32. The matrix as claimed in claim 20, wherein the passages of the first series and of the second series of the first zone have a height which is at least a factor of two smaller than the height of the passages of the second zone.

33. The matrix as claimed in claim 20, wherein the passages of the first zone are between at least one planar wall parallel to the plates and i) one of the plates or ii) another planar wall parallel to the plates.

34. The matrix as claimed in claim 20, further comprising a means for supplying all the passages of the second zone with the same fluid.

35. The matrix as claimed in claim 20, further comprising a means for sending gas from each passage of the second zone to just some of the passages of the first zone across the entire section.

36. The matrix as claimed in claim 20, wherein the second zone comprises a multitude of passages adjacent to one another.

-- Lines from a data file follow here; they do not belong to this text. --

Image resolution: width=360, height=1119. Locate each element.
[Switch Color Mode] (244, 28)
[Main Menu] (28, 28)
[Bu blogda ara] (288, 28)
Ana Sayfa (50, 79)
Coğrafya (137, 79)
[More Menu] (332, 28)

37. An apparatus for separating a gas mixture having at least two components using a matrix as claimed in claim 20, the passages of the first zone each having a first end and a second end, the passages of the second zone each having a first end and a second end, the second ends of the passages of the first zone being juxtaposed with the first ends of the passages of the second zone, the apparatus comprising a means for sending the cooled and purified gas mixture into the second ends of at least the majority of the passages of the second zone, a means for extracting a liquid enriched in one component of the gas mixture from the second ends of the passages, as well as: i) a means for sending a refrigerating fluid into the first series of the passages of the first zone and a means for sending a gas that is to be condensed into the second series of the passages of the first zone and/ori) a means for sending a heating fluid into the first series of the passages of the first zone and a means for sending a liquid that is to be vaporized into the second series of the passages of the first zone.

38. A method for separating a gas mixture by cryogenic distillation wherein the distillation is performed by means of a matrix as described in claim 20 and wherein: i) A gas produced by the distillation of the gas mixture in the second zone condenses in the first zone through exchange of heat with a refrigerating fluid, and/orii) A liquid produced by the distillation of the gas mixture vaporizes in the second zone through exchange of heat with a heating fluid.